Manchmal kann es – bedingt durch den Krebs – zu einer erniedrigten Testosteronproduktion kommen, die im Einzelfall die Lebensqualität einschränken und zu weiteren gesundheitlichen Störungen führen kann. In diesen Fällen kommt eine Testosterongabe infrage.
Prognose
Je früher Hodenkrebs erkannt und behandelt wird, umso besser ist die Prognose. Wird ein Seminom in frühem Stadium entdeckt, liegen die Heilungschancen bei nahezu 100 Prozent. Auch fortgeschrittene Seminome haben normalerweise eine gute Prognose.
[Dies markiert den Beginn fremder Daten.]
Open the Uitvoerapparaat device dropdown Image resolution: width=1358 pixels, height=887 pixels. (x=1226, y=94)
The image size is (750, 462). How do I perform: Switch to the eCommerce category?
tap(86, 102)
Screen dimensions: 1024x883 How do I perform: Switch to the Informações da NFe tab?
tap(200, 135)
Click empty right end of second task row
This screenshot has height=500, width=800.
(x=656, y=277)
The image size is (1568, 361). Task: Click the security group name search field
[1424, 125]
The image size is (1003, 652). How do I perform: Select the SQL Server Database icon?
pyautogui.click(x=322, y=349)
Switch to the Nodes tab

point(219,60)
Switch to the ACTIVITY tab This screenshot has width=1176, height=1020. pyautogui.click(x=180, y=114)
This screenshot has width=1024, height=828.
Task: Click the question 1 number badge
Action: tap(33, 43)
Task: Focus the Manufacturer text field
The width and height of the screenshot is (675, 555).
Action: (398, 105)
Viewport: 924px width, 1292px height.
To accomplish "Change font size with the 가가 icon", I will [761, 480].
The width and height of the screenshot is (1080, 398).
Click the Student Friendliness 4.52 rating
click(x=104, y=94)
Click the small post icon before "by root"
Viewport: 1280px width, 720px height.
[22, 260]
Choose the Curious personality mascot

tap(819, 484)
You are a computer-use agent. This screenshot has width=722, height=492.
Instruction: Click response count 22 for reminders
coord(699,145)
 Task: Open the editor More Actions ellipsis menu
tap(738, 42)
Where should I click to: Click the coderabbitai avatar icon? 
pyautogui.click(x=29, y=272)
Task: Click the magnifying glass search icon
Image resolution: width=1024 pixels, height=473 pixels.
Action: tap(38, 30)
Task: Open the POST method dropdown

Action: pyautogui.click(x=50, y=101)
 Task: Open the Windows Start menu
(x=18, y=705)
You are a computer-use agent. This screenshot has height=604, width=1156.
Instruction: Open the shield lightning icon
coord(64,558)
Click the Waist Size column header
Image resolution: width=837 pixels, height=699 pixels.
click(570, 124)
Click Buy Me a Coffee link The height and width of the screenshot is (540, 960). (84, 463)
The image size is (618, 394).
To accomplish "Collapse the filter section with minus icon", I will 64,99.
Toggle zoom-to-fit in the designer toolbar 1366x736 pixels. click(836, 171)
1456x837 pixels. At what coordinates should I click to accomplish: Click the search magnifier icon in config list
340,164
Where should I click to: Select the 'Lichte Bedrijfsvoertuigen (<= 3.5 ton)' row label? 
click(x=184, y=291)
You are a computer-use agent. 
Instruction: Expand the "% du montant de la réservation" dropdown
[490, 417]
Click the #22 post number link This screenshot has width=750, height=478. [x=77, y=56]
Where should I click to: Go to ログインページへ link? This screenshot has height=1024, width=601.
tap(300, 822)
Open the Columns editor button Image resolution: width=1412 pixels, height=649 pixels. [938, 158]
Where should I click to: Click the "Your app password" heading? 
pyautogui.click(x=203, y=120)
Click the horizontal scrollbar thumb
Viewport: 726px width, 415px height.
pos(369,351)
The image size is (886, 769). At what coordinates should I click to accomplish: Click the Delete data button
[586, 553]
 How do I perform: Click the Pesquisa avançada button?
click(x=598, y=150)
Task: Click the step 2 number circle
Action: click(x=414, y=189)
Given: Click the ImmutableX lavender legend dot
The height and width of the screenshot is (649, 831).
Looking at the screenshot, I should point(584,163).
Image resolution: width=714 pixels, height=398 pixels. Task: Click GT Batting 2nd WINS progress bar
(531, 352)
Bei zeitig erkannten Nicht-Seminomen ist die Chance auf Heilung ebenfalls sehr gut, sie beträgt insgesamt über alle Tumorarten und -stadien hinweg mehr als 90 Prozent.
Nachsorge
Die Leitlinie der deutschen Gesellschaft für Urologie empfiehlt auch regelmäßige Kontrollen nach der abgeschlossenen Therapie, die sogenannte Nachsorge. Sie soll helfen Rezidive, also Wiederauftreten des Krebses, frühzeitig zu erkennen. Je nach Tumorstadium unterscheiden sich die Abstände der Untersuchungen und auch diese selbst. Ein Nachsorgeschema wird nach Operation und vorliegender Untersuchung des Tumorgewebes festgelegt.
Wichtiger Hinweis: Dieser Artikel enthält nur allgemeine Hinweise und darf nicht zur Selbstdiagnose oder –behandlung verwendet werden. Er kann einen Arztbesuch nicht ersetzen. Die Beantwortung individueller Fragen durch unsere Experten ist leider nicht möglich.